Exercise directions: Convert the lines from the one containing "I will coord(1264,106)." through the last of the rows into a Markdown table with the columns No. and Line. Leave out blank lines.

(Rows of locating words and elements)
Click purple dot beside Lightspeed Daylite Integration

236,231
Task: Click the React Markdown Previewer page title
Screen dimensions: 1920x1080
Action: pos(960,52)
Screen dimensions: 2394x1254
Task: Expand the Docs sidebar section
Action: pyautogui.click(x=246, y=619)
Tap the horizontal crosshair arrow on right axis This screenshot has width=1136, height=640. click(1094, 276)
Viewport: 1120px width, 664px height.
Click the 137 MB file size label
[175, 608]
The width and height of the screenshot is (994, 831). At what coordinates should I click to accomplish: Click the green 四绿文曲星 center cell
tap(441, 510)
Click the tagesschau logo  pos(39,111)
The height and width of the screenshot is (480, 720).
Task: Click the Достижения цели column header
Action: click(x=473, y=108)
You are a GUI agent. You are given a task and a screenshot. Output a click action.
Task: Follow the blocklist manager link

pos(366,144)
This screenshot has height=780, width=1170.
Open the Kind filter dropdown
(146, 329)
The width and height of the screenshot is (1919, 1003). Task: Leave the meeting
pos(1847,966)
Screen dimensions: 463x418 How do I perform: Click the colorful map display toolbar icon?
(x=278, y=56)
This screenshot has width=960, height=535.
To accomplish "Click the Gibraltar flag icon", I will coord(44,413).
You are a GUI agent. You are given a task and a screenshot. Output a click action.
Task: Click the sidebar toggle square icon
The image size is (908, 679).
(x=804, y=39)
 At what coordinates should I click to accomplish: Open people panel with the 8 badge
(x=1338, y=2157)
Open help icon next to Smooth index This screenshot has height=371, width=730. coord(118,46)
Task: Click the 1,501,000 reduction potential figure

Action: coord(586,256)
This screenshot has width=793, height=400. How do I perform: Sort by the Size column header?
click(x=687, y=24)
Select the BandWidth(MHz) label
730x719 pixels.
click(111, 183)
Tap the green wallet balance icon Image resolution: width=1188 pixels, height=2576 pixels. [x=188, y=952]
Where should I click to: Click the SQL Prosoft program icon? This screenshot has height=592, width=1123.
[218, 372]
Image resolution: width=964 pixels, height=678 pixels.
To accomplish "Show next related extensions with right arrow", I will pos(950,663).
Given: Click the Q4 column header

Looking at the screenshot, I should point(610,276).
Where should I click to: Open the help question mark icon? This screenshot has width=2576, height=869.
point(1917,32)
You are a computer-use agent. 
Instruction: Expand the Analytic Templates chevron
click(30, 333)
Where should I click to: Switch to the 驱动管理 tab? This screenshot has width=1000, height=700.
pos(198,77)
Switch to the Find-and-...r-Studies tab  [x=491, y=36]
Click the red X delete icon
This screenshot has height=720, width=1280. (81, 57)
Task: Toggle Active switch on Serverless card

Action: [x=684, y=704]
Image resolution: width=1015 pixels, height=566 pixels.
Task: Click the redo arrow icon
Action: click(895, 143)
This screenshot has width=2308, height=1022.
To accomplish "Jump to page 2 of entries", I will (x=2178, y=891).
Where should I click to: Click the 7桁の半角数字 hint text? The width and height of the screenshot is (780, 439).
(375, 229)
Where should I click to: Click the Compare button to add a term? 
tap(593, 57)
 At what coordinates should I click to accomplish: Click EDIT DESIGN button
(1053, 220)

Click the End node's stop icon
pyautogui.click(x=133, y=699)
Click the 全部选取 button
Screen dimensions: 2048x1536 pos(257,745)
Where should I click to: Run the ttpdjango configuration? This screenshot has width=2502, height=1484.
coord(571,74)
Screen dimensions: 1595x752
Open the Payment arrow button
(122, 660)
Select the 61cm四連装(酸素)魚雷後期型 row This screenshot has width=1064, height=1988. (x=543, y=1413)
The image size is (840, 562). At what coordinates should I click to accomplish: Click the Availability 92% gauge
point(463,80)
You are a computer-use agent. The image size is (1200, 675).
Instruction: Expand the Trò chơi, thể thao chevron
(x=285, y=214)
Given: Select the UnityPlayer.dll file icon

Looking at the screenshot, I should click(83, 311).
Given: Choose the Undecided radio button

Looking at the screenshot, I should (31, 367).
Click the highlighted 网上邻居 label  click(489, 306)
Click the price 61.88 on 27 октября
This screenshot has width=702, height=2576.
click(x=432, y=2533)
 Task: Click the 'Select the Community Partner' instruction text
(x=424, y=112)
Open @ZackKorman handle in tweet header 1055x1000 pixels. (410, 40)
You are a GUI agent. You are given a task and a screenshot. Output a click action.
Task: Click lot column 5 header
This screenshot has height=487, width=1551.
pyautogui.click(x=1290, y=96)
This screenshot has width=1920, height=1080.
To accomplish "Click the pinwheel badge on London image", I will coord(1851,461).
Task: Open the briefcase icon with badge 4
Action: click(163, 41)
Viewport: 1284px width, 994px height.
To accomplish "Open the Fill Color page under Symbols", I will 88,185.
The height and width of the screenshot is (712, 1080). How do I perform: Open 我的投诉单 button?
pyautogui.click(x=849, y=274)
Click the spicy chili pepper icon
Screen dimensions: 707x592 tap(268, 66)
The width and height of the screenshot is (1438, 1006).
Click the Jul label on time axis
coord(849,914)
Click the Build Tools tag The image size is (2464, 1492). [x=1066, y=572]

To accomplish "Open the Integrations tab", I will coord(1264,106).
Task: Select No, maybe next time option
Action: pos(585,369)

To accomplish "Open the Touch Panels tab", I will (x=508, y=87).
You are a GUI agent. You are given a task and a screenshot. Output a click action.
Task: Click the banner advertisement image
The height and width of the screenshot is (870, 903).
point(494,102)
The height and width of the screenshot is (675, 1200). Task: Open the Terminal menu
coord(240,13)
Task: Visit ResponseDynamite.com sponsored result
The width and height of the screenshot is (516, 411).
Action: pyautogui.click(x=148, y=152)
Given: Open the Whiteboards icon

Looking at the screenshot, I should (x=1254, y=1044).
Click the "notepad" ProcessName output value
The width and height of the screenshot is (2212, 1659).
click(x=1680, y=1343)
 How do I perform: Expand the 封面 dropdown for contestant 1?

Correct output:
| No. | Line |
|---|---|
| 1 | To accomplish "Open the Integrations tab", I will coord(1264,106). |
| 2 | Task: Select No, maybe next time option |
| 3 | Action: pos(585,369) |
| 4 | To accomplish "Open the Touch Panels tab", I will (x=508, y=87). |
| 5 | You are a GUI agent. You are given a task and a screenshot. Output a click action. |
| 6 | Task: Click the banner advertisement image |
| 7 | The height and width of the screenshot is (870, 903). |
| 8 | point(494,102) |
| 9 | The height and width of the screenshot is (675, 1200). Task: Open the Terminal menu |
| 10 | coord(240,13) |
| 11 | Task: Visit ResponseDynamite.com sponsored result |
| 12 | The width and height of the screenshot is (516, 411). |
| 13 | Action: pyautogui.click(x=148, y=152) |
| 14 | Given: Open the Whiteboards icon |
| 15 | Looking at the screenshot, I should (x=1254, y=1044). |
| 16 | Click the "notepad" ProcessName output value |
| 17 | The width and height of the screenshot is (2212, 1659). |
| 18 | click(x=1680, y=1343) |
| 19 |  How do I perform: Expand the 封面 dropdown for contestant 1? |